Text section:
§
Recently, due to the increasing use of Kubernetes, we see a trend towards using powerful nodes in these clusters and a requirement for users to increase the number of pods that can run on a node.

In a recent  blog posts, we have already seen some suggestions on how to run a large number of pods on an Kubernetes-based cluster, so it's reasonable to ask: “If we can now run 500 pods per node, how many KubeVirt VMs (VMI) can be created on such a node? While running hundreds of VMs on a single node may not be practical for production today, it allows us to test the performance and scalability of KubeVirt using a small number of powerful nodes and putting pressure on the KubeVirt control plane. Such a density test allows us to do in-depth performance evaluation and possible optimization for the control plane.

Enabling creation of hundreds of VMs on a KubeVirt node was not a straightforward procedure. This blog describes all the steps taken to achieve the creation of 400 ** VMIs per node on a vanilla Kubernetes cluster, showing the testing process, bug fixes and other changes needed to increase VMI density, highlighting performance current of the KubeVirt control plane.
§
Input data:
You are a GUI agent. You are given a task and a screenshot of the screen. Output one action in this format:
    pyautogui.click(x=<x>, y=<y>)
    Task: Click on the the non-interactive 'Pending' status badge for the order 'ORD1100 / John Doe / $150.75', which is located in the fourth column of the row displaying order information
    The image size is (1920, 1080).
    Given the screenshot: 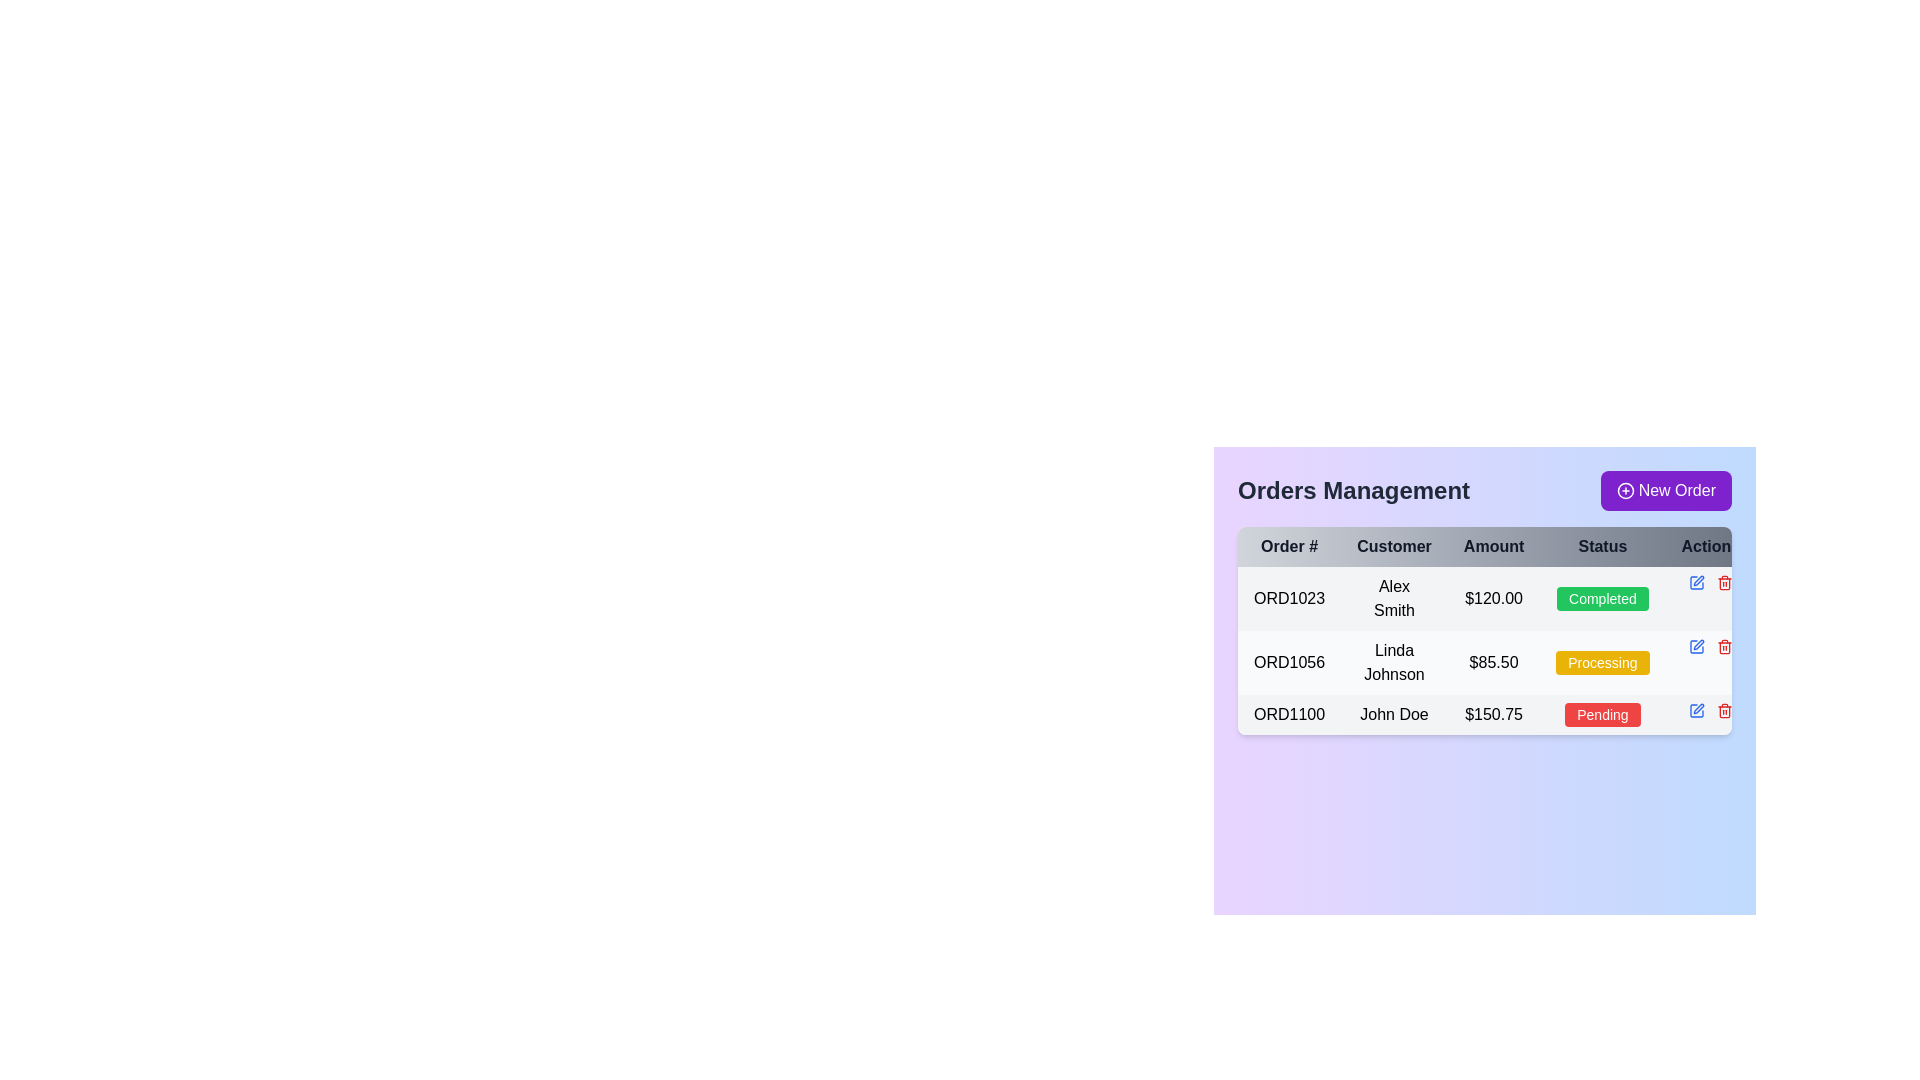 What is the action you would take?
    pyautogui.click(x=1602, y=713)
§
Problems to solve:
A. According to the KubeVirt density text, what does running hundreds of VMs on a few powerful nodes put pressure on?
B. Continue the KubeVirt density text from its last sentence.
The rows have no connection to the KubeVirt density text.

Answers to the tasks:
A. The KubeVirt control plane.

B.
** Our initial goal was creating 500 VMIs per node, however, our testbed became unstable due to CPU and memory limitations, we determined that the safe margin in our system is up to 400 VMIs.


The main objective of this project was to measure the performance of KubeVirt and verify that the KubeVirt control plan can handle a large number of requests. To produce such a load of requests, we define a density test that creates as many VMIs as possible on a specific node. Data plane analysis (the performance of the VM itself) was not part of this experiment.

 A bit of background on KubeVirt’s control plane 

KubeVirt is a virtual machine management add-on for Kubernetes, intended to allow users to run VMs alongside containers on their Kubernetes or OpenShift clusters.

KubeVirt extends Kubernetes by adding resource types to VMs and sets of VMs through the Kubernetes Custom Resource Definitions (CRD) API. KubeVirt VMs run in regular Kubernetes pods, where they have standard pod storage and network access, and can be managed using standard Kubernetes tools such as kubectl.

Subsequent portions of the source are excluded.